## 節選文字
UVa 10382 - Watering Grass

原題：
n sprinklers are installed in a horizontal strip of grass l meters long and w meters wide. Each sprinkler is installed at the horizontal center line of the strip. For each sprinkler we are given its position as the distance from the left end of the center line and its radius of operation.
What is the minimum number of sprinklers to turn on in order to water the entire strip of grass?

Input
Input consists of a number of cases. The first line for each case contains integer numbers n, l and w with n <= 10000. The next n lines contain two integers giving the position of a sprinkler and its radius of operation. (The picture above illustrates the first case from the sample input.)
 
Output
For each test case output the minimum number of sprinklers needed to water the entire strip of grass. If it is impossible to water the entire strip output -1.
Sample input
8 20 2
5 3
4 1
1 2
7 2
10 2
13 3
16 2
19 4
3 10 1
3 5
9 3
6 1
3 10 1
5 3
1 1
9 1

Sample output
6
2
-1

題目大意：
有一塊草坪，長為l，寬為w，在它的水平中心線上有n個位置可以安裝噴水裝置，各個位置上的噴水裝置的覆蓋范圍為以它們自己的半徑ri為圓。求出最少需要的噴水裝置個數。

分析與總結：
這題的關鍵在於轉化

根據這圖可以看出，一個噴水裝置的有效覆蓋范圍就是圓中間的那個矩形。所以，在輸入的同時，進行預處理，轉換成矩形左邊的坐標和右邊的坐標。 這樣，其實就轉換成了經典的區間覆蓋問題。

代碼：
[cpp] 
/*
 * UVa: 10382 - Watering Grass
 * 貪心：最小覆蓋
 * Result: Accept
 * Time: 0.016s
 * Author: D_Double
 */ 
#include<iostream> 
#include<cmath> 
#include<cstdio> 
#include<algorithm> 
#define MAXN 10005 
using namespace std; 
int n,nIndex; 
double l, w; 
 
 
struct Node{ 
    double left; 
    double right; 
    friend bool operator < (const Node&a,const Node&b){ 
        return a.left < b.left; 
    } 
}arr[MAXN]; 
 
int main(){ 
    double p,r; 
    while(scanf("%d%lf%lf",&n,&l,&w)!=EOF){ 
        nIndex=0; 
        for(int i=0; i<n; ++i){ 
            scanf("%lf%lf",&p,&r); 
            if(w/2>=r)  
                continue; //直徑小於寬度的不考慮 
            double t=sqrt(r*r-w*w/4.0);  
            arr[nIndex].left=p-t; 
            arr[nIndex].right=p+t; 
            ++nIndex; 
        } 
 
        sort(arr,arr+nIndex); 
        int cnt=0; 
        double left=0, right=0; 
        bool flag=false; 
 
        if(arr[0].left <= 0 ){ 
            int i=0; 
 
            while(i < nIndex){ 
 
                int j=i; 
                while(j<nIndex && left>=arr[j].left){ 
                    if(arr[j].right > right) 
                        right=arr[j].right; 
                    ++j; 
                } 
                if(j==i) break;  // 如果上面的循環體沒有執行，說明之後都沒有滿足的了 
 
                ++cnt; 
                left=right; 
                i=j; 
 
                if(left>=l){ 
                    flag=true; 
                    break; 
                } 
            } 
        } 
        if(flag) printf("%d\n", cnt); 
        else printf("-1\n"); 
    } 
    return 0; 
}

## 作答要求
根據節選文字回答下列問題：
(a) 輸入說明中，n 的取值上限是多少？
(b) 「分析與總結」指出，這題經過轉化後成為哪一種經典問題？
(c) 代碼開頭的註釋記載的執行時間是多少？

## 資料
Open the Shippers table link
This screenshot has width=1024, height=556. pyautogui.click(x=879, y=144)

--

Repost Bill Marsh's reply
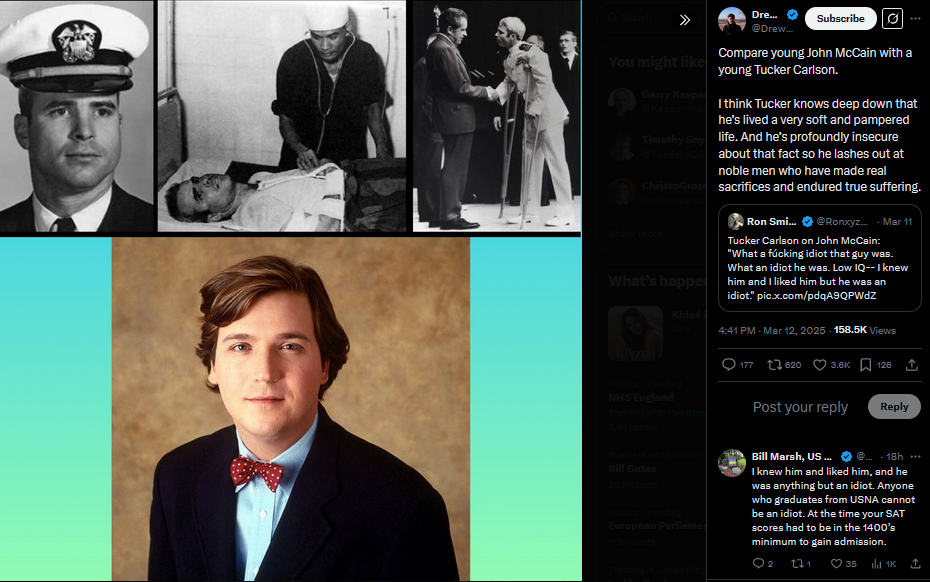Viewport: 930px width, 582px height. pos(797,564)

## 完整解答
(a) n <= 10000。
(b) 經典的區間覆蓋問題。
(c) 0.016s。